### TASK STATEMENT:
Rewrite the data from the line with "Open the SSH type dropdown" to the line with "Looking at the screenshot, I should (1094, 187)." as a JSON list of strings, one string per line, leaving out blank lines.

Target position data

• • • • • • •

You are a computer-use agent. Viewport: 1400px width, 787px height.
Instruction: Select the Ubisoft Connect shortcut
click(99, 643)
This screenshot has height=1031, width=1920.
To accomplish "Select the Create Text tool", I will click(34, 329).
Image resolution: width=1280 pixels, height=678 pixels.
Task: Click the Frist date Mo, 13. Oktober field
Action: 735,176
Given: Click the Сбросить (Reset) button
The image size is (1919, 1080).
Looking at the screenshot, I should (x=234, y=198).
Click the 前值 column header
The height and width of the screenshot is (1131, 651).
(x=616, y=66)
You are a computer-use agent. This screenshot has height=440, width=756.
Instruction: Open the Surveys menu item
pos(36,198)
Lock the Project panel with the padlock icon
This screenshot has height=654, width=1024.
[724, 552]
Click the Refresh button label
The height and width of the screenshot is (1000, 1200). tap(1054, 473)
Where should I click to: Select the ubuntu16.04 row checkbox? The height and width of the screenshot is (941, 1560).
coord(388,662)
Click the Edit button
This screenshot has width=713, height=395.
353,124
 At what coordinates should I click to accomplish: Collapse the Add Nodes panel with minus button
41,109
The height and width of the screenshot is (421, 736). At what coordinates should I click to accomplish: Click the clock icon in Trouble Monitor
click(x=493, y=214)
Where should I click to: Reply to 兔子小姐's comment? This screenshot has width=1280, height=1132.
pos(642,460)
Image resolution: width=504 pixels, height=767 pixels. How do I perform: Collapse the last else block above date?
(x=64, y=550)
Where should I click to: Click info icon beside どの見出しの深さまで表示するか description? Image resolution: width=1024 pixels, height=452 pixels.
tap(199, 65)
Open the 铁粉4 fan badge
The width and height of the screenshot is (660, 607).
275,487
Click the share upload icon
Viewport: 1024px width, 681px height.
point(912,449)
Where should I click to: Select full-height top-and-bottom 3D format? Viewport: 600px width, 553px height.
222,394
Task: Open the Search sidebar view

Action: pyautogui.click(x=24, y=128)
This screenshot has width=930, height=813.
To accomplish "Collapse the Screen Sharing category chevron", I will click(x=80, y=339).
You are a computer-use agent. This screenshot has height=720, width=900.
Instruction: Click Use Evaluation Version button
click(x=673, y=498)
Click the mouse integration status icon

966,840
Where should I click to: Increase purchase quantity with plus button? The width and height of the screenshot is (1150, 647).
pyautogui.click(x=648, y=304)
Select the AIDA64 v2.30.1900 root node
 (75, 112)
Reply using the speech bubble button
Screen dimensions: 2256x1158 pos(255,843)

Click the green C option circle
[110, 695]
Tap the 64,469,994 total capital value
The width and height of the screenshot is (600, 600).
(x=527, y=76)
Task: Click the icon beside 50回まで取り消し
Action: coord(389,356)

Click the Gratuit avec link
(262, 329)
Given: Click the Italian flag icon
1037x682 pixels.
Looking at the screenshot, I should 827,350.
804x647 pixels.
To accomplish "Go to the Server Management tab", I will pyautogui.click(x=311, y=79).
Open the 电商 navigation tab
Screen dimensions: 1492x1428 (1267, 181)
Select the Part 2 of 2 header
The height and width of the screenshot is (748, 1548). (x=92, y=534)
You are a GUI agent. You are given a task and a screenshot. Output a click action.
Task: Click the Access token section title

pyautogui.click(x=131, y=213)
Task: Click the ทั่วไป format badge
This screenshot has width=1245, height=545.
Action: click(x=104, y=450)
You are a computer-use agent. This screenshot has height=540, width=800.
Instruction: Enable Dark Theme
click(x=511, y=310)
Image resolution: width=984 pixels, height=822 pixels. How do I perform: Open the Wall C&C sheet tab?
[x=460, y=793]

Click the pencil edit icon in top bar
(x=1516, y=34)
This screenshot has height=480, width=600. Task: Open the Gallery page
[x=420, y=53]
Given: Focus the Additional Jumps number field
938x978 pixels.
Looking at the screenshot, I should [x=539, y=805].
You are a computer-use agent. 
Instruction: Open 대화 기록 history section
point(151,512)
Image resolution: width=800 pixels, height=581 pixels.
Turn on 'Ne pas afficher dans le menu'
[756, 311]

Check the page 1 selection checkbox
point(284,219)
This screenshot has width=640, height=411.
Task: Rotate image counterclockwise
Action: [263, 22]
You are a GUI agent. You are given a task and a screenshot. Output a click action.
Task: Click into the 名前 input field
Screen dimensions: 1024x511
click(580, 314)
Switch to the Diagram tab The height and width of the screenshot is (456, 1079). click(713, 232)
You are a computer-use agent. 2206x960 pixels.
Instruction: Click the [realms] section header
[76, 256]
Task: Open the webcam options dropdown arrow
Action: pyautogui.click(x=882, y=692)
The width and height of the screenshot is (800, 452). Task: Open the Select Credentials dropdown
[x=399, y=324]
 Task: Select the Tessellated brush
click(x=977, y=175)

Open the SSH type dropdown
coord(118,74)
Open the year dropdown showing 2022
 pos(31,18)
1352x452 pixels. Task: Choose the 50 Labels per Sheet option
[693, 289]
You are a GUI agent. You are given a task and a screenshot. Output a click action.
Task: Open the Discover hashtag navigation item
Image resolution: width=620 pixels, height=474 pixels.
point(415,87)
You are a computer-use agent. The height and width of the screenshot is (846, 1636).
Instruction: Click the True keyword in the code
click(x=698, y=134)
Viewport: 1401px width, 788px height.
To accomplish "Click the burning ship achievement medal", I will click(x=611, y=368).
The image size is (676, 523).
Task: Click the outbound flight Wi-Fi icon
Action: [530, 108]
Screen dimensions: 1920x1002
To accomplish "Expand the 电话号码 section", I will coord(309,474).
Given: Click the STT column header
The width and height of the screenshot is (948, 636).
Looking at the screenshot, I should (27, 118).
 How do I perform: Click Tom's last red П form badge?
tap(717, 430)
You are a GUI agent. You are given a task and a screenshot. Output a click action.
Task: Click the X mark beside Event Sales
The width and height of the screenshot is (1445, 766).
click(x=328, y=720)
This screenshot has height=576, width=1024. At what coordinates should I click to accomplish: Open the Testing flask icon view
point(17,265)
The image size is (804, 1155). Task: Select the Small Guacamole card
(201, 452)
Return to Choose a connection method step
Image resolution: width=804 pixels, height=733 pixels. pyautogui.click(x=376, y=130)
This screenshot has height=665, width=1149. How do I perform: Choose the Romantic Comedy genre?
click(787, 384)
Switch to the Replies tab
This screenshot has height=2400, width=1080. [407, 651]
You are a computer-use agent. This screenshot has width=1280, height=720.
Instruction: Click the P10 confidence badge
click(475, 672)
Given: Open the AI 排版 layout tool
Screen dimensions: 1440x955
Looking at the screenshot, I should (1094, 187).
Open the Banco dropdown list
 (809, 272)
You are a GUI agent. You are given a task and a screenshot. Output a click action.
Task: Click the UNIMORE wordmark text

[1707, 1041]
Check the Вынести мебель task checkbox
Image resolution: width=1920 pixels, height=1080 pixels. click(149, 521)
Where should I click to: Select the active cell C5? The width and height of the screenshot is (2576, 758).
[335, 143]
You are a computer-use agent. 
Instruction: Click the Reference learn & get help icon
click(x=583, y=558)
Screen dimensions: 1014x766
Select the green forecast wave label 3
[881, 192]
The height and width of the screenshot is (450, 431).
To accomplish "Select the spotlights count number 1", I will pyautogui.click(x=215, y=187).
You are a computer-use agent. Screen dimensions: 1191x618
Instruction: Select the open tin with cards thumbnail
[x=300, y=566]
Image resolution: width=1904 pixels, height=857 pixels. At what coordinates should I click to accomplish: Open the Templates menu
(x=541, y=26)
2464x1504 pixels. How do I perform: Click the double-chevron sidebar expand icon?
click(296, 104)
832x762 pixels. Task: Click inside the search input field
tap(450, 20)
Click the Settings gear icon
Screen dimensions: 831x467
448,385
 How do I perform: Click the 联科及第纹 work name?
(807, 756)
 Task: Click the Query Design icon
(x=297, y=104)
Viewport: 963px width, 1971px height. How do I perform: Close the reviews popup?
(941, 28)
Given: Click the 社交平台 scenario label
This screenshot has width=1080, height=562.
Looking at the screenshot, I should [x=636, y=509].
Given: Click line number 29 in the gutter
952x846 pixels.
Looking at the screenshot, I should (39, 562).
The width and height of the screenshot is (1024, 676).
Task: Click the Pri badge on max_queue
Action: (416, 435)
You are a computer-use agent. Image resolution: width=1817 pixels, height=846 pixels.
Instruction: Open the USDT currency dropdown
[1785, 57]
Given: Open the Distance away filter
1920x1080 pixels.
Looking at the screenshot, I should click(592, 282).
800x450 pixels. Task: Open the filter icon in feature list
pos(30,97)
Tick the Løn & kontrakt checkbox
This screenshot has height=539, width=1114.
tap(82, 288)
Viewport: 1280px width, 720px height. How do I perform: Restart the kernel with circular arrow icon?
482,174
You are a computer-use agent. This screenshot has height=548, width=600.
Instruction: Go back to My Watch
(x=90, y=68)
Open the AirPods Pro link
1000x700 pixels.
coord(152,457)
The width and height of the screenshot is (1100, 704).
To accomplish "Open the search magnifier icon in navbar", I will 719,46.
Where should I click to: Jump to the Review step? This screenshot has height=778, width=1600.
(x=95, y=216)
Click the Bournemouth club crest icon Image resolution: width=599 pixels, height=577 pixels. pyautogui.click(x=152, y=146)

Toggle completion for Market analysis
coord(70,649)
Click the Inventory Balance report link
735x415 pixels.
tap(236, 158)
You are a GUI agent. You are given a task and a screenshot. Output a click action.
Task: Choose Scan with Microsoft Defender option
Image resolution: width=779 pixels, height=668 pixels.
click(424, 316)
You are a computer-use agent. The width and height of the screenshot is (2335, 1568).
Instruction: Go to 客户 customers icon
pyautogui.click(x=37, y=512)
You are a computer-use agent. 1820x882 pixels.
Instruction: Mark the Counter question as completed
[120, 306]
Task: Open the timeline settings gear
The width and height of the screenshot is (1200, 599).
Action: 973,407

• • • • • • •

### RESULT:
[
  "Open the SSH type dropdown",
  "coord(118,74)",
  "Open the year dropdown showing 2022",
  " pos(31,18)",
  "1352x452 pixels. Task: Choose the 50 Labels per Sheet option",
  "[693, 289]",
  "You are a GUI agent. You are given a task and a screenshot. Output a click action.",
  "Task: Open the Discover hashtag navigation item",
  "Image resolution: width=620 pixels, height=474 pixels.",
  "point(415,87)",
  "You are a computer-use agent. The height and width of the screenshot is (846, 1636).",
  "Instruction: Click the True keyword in the code",
  "click(x=698, y=134)",
  "Viewport: 1401px width, 788px height.",
  "To accomplish \"Click the burning ship achievement medal\", I will click(x=611, y=368).",
  "The image size is (676, 523).",
  "Task: Click the outbound flight Wi-Fi icon",
  "Action: [530, 108]",
  "Screen dimensions: 1920x1002",
  "To accomplish \"Expand the 电话号码 section\", I will coord(309,474).",
  "Given: Click the STT column header",
  "The width and height of the screenshot is (948, 636).",
  "Looking at the screenshot, I should (27, 118).",
  " How do I perform: Click Tom's last red П form badge?",
  "tap(717, 430)",
  "You are a GUI agent. You are given a task and a screenshot. Output a click action.",
  "Task: Click the X mark beside Event Sales",
  "The width and height of the screenshot is (1445, 766).",
  "click(x=328, y=720)",
  "This screenshot has height=576, width=1024. At what coordinates should I click to accomplish: Open the Testing flask icon view",
  "point(17,265)",
  "The image size is (804, 1155). Task: Select the Small Guacamole card",
  "(201, 452)",
  "Return to Choose a connection method step",
  "Image resolution: width=804 pixels, height=733 pixels. pyautogui.click(x=376, y=130)",
  "This screenshot has height=665, width=1149. How do I perform: Choose the Romantic Comedy genre?",
  "click(787, 384)",
  "Switch to the Replies tab",
  "This screenshot has height=2400, width=1080. [407, 651]",
  "You are a computer-use agent. This screenshot has width=1280, height=720.",
  "Instruction: Click the P10 confidence badge",
  "click(475, 672)",
  "Given: Open the AI 排版 layout tool",
  "Screen dimensions: 1440x955",
  "Looking at the screenshot, I should (1094, 187)."
]